**Arbeitsauftrag 1**
In welchem Theater durfte die Ich-Erzählerin laut dem Text über die Schreibmaschine bei einer Probe hospitieren?
**Arbeitsauftrag 2**
Prüfe anhand des Textes über die Schreibmaschine, ob die folgenden Aussagen zutreffen, und belege jede Antwort mit einem wörtlichen Zitat: (a) Die Erzählerin wünschte sich die Schreibmaschine zu ihrem vierzehnten Geburtstag. (b) Damals wollte die Erzählerin Schriftstellerin werden. (c) Während des Praktikums machte ihr das Lampenfieber keine Probleme.
**Arbeitsauftrag 3**
Führe den Text über die Schreibmaschine im Anschluss an seinen letzten Satz weiter.

**Vorliegender Text**
------------------------------------
Die Wahrheit: Nägelkauen an der Klappermaschine
Das Zeitalter der Schreibmaschine ist lange vorbei. Aber die Träume von damals sind noch am Leben.
Z u meinem vierzehnten Geburtstag wünschte ich mir eine Schreibmaschine. Warum mich dieses Gerät so faszinierte, kann ich heute nicht mehr genau sagen; ich war zwar noch jung, glaubte aber trotzdem nicht mehr, dass so eine Maschine alles allein dichten würde.
Ich denke, ich setzte darauf, dass das Ding meinem Heranwachsendenleben eine Aura von Professionalität verleihen würde. Irgendwas wollte ich schließlich auch haben, wenn ich schon nicht das beliebteste Mädchen der Schule sein konnte. (Spoiler: auch nicht das zweitbeliebteste.)
Gerne würde ich behaupten, dass der frühe Wunsch ein Zeichen meiner schriftstellerischen Berufung war, doch eigentlich schwebte mir damals eine Karriere als Sängerin oder Schauspielerin vor. Meine Eltern, denen keine Idee zu blöd war, ließen mich bei einer Probe im Hamburger Thalia Theater hospitieren, wo ich Klaus Maria Brandauer bei der Arbeit zusehen durfte. Vielleicht hatten sie dabei an Abschreckung gedacht (ein ganzer kostbarer Ferientag im dunklen Theater), aber ich, die ich bloß das Büro meines Vaters kannte, erlag dem Charme der Kunst sofort – das war Arbeit? Dafür konnte man sich bezahlen lassen? Es gab wirklich Männer da draußen, die keine Schlipse trugen und sich alle duzten?
Bühnenwelt
Da ich nicht ganz blöd war, ahnte ich nach meinem Ausflug in die Bühnenwelt, dass für diese Arbeit irgendeine Art von Talent eine hilfreiche Voraussetzung sein könnte, während übermäßiges Lampenfieber sich als eher hinderlich erweisen würde. Deshalb dachte ich daran, Journalistin zu werden, und begann ein Praktikum in einer Lokalredaktion. Talent war nur in kleinen Dosen erforderlich, während ich das mit dem Lampenfieber unterschätzt hatte. Welcher Ortsbürgermeister lässt sich schon gern von einem zittrigen Nervenbündel interviewen, dem der Notizstift aus den verschwitzten Händen rutscht?
------------------------------------
**Datensatz**

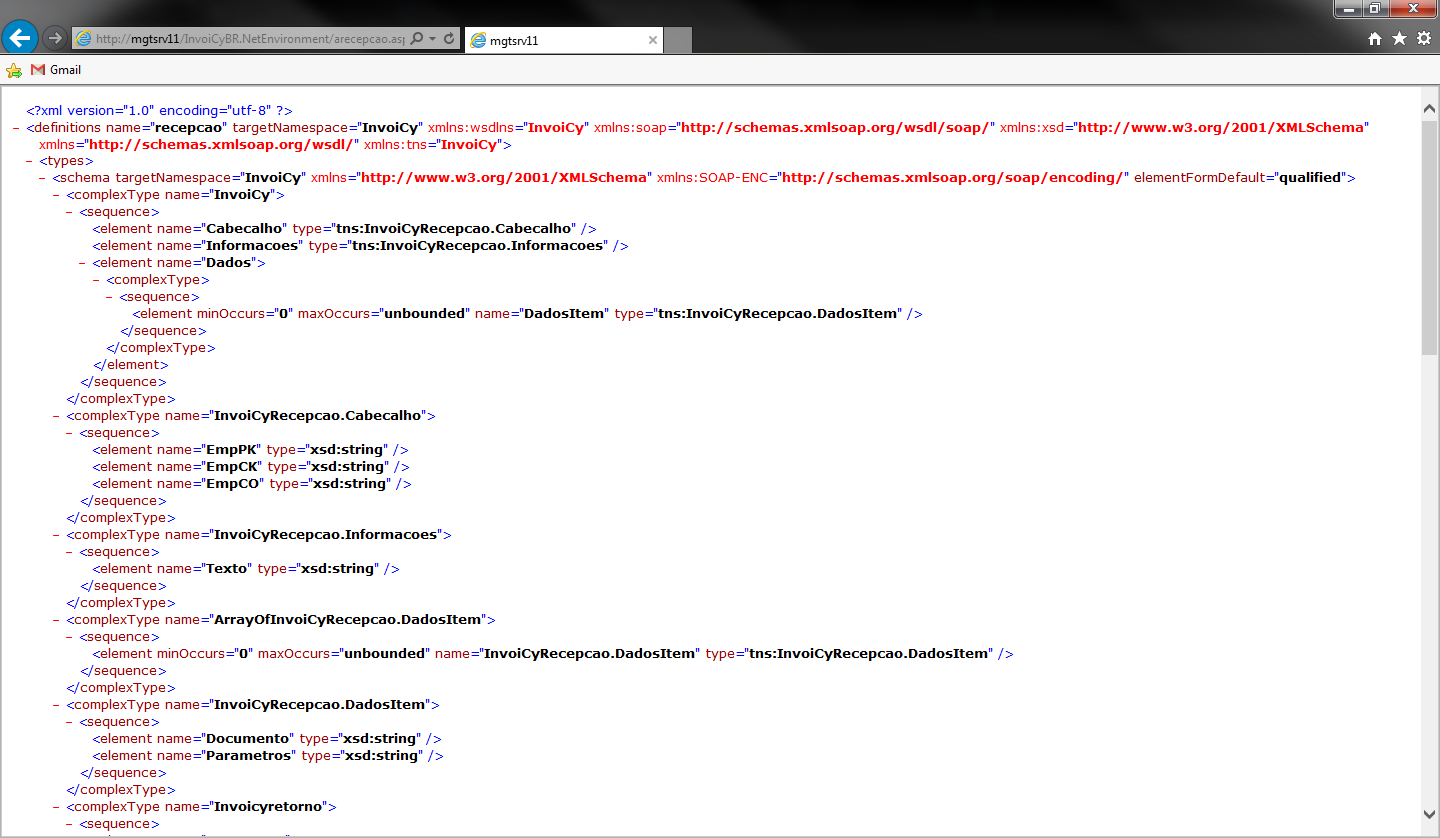Open the address bar autocomplete dropdown arrow
Viewport: 1440px width, 838px height.
pos(432,39)
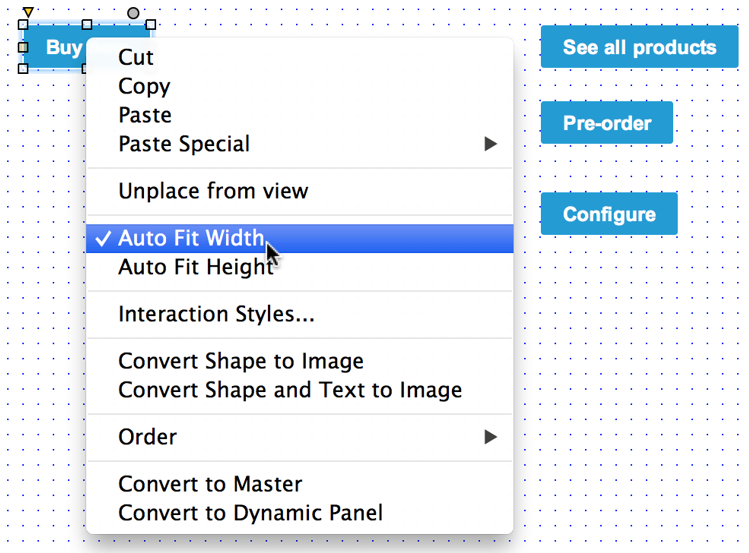Click the left-middle resize handle of Buy widget
The image size is (749, 553).
coord(23,47)
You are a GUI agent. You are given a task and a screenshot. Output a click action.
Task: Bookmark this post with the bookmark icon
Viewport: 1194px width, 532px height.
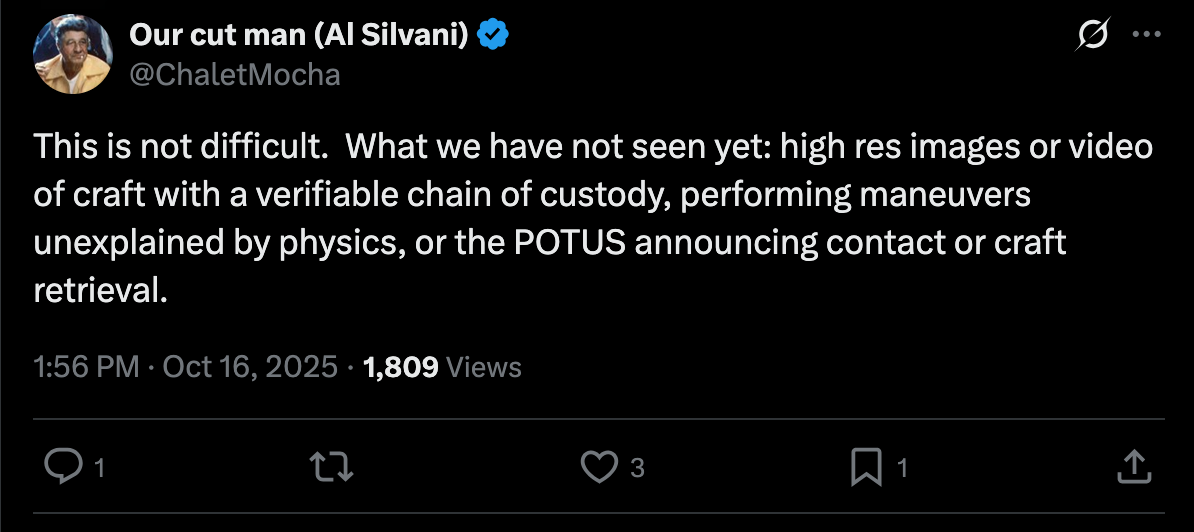(866, 465)
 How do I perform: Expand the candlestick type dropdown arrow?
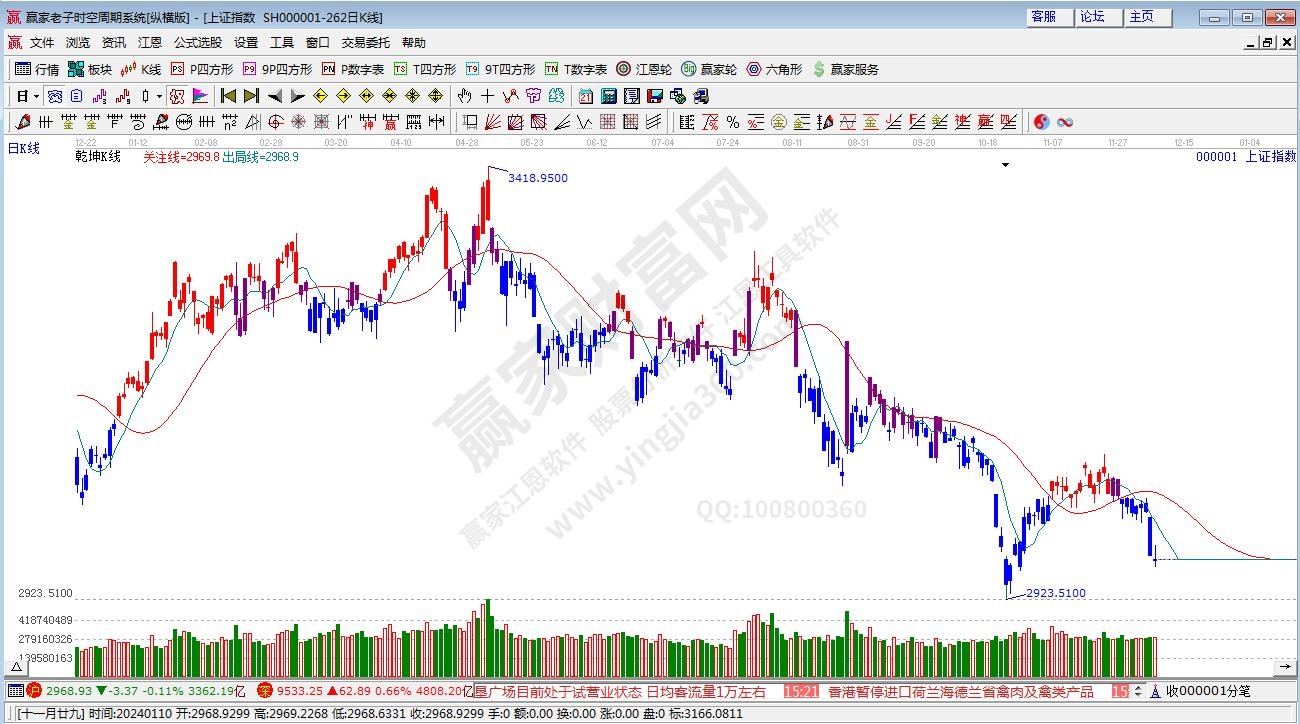(159, 96)
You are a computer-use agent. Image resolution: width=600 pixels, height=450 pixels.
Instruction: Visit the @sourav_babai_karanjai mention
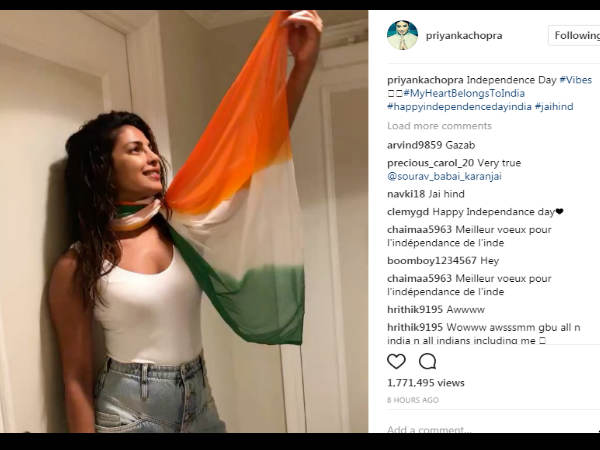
------------------------------------
**Endgültige Antwort 1**
Im Hamburger Thalia Theater.

**Endgültige Antwort 2**
(a) Ja: „meinem vierzehnten Geburtstag wünschte ich mir eine Schreibmaschine“
(b) Nein: „doch eigentlich schwebte mir damals eine Karriere als Sängerin oder Schauspielerin vor“
(c) Nein: „während ich das mit dem Lampenfieber unterschätzt hatte“

**Endgültige Antwort 3**
Dabei hatte ich mit dem Berufsbild der Journalistin ein glamouröses, unkonventionelles Leben mit vielen Partys verbunden. Was soll ich sagen, als taz-Korrespondentin für Hohne-Spechtshorn hat sich dieser Traum für mich vor vielen Jahren erfüllt.
Keine Ahnung, warum die spannenden Berichte vom Streit um die Biogasanlage und meine Gesellschaftsreportagen vom Feuerwehrball es trotzdem nie ins Blatt schaffen. Es muss am Urbanismus der verfluchten Berliner liegen. Oder doch eher daran, dass ich am Schreibtisch nägelkauend auf eine Dosis Inspiration warte und das pulitzerpreisverdächtige Porträt der prämierten Milchkuh niemals fertigbekomme? Denn das habe ich schon mit vierzehn vor der Klappermaschine gelernt: Schreiben ist eine üble Quälerei. Wenn ich heute noch mal vierzehn wäre, würde ich mir lieber einen dichtenden Chatbot wünschen und dazu ein Sofa zum Füße-Hochlegen.